Today, you see, I think, Aunt Betty would want all her family and friends to know that Jesus, Who rose from the dead, is good for His Word. He was waiting for her when she passed from this life and came into His presence. And she would tell you that those happy reunions for which she so longed have taken place and are still taking place and will keep taking place eternally. Not only is she with the Lord, she’s also with Carl and with Gary and all her other loved ones who died believing in Jesus.

A hopeless world may look at my aunt and think that cancer and death claimed another hapless victim. But she would tell a different story. She would say, with the apostle Paul, “No, in all these things we are more than conquerors through him who loved us.
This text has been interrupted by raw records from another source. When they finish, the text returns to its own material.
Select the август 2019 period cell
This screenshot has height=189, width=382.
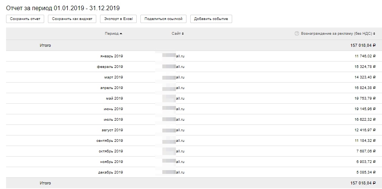point(112,130)
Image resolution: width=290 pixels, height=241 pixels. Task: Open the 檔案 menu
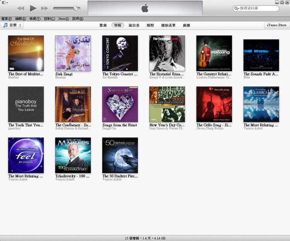[x=6, y=19]
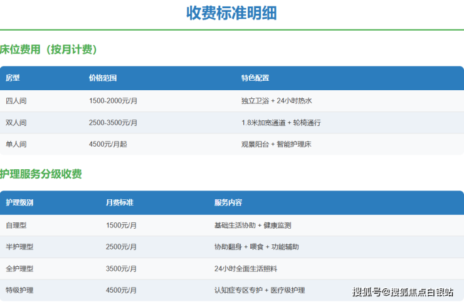Click 24小时全面生活照料 service description
The height and width of the screenshot is (302, 464).
coord(246,269)
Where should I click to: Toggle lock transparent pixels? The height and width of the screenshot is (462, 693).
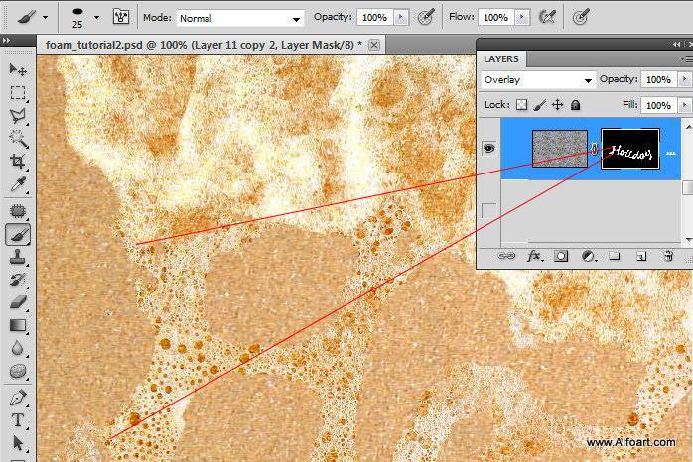(522, 104)
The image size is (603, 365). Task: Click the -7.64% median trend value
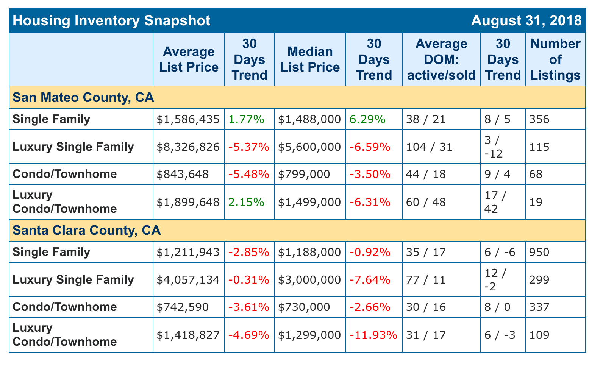(x=370, y=280)

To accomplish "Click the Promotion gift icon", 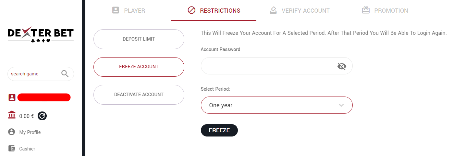I will point(366,10).
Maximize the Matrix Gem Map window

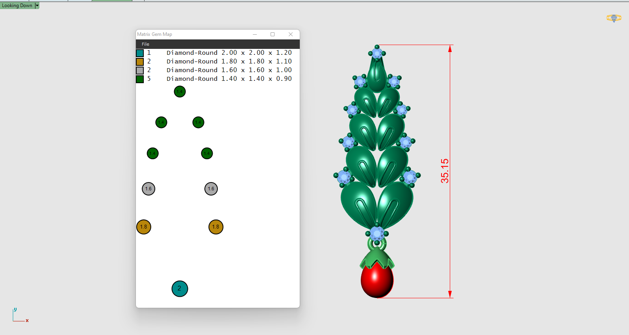click(x=273, y=34)
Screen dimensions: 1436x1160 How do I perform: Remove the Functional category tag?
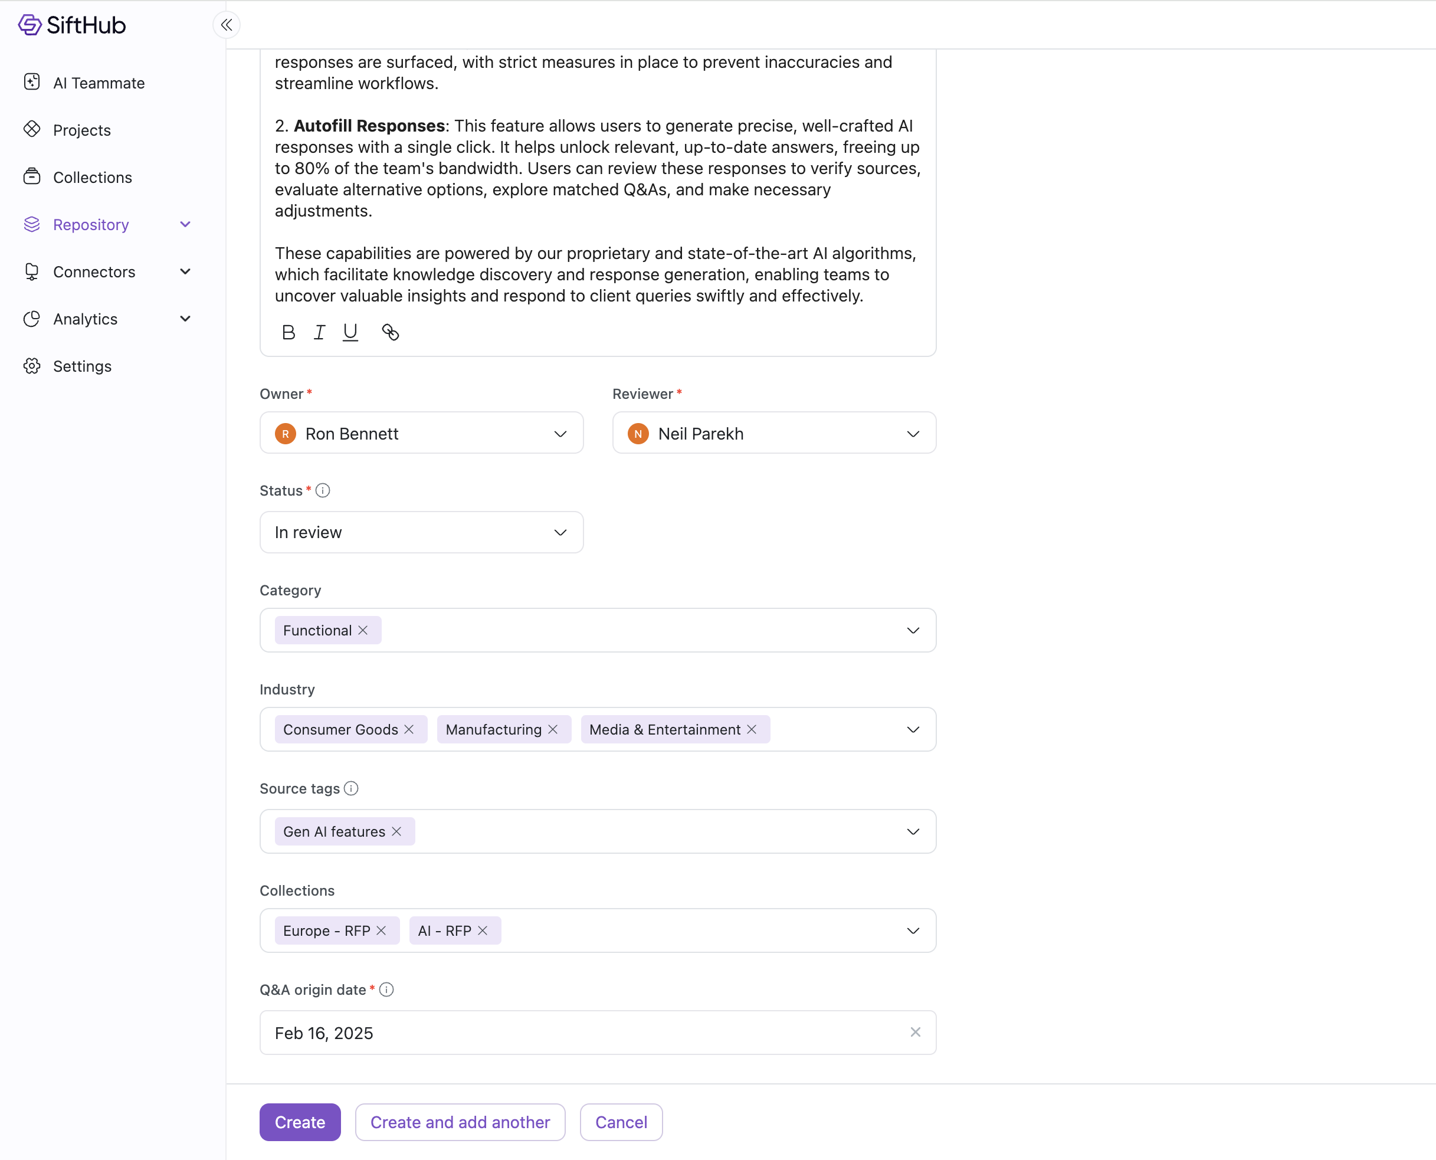click(x=363, y=630)
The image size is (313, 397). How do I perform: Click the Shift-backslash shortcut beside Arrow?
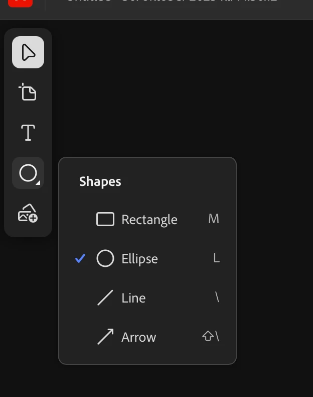[x=211, y=336]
For I am convinced that neither death, nor life, nor angels, nor rulers, nor things present, nor things to come, nor powers, nor height, nor depth, nor anything else in all creation, will be able to separate us from the love of God in Christ Jesus our Lord.”

And then she would laugh. We can too.

This may have sounded like a sermon. That’s because in sermons, ordinary, imperfect people tell the Good News of Jesus to others. This has been a eulogy, but if it sounds like something more than that the reason is simple: Aunt Betty’s life was a sermon.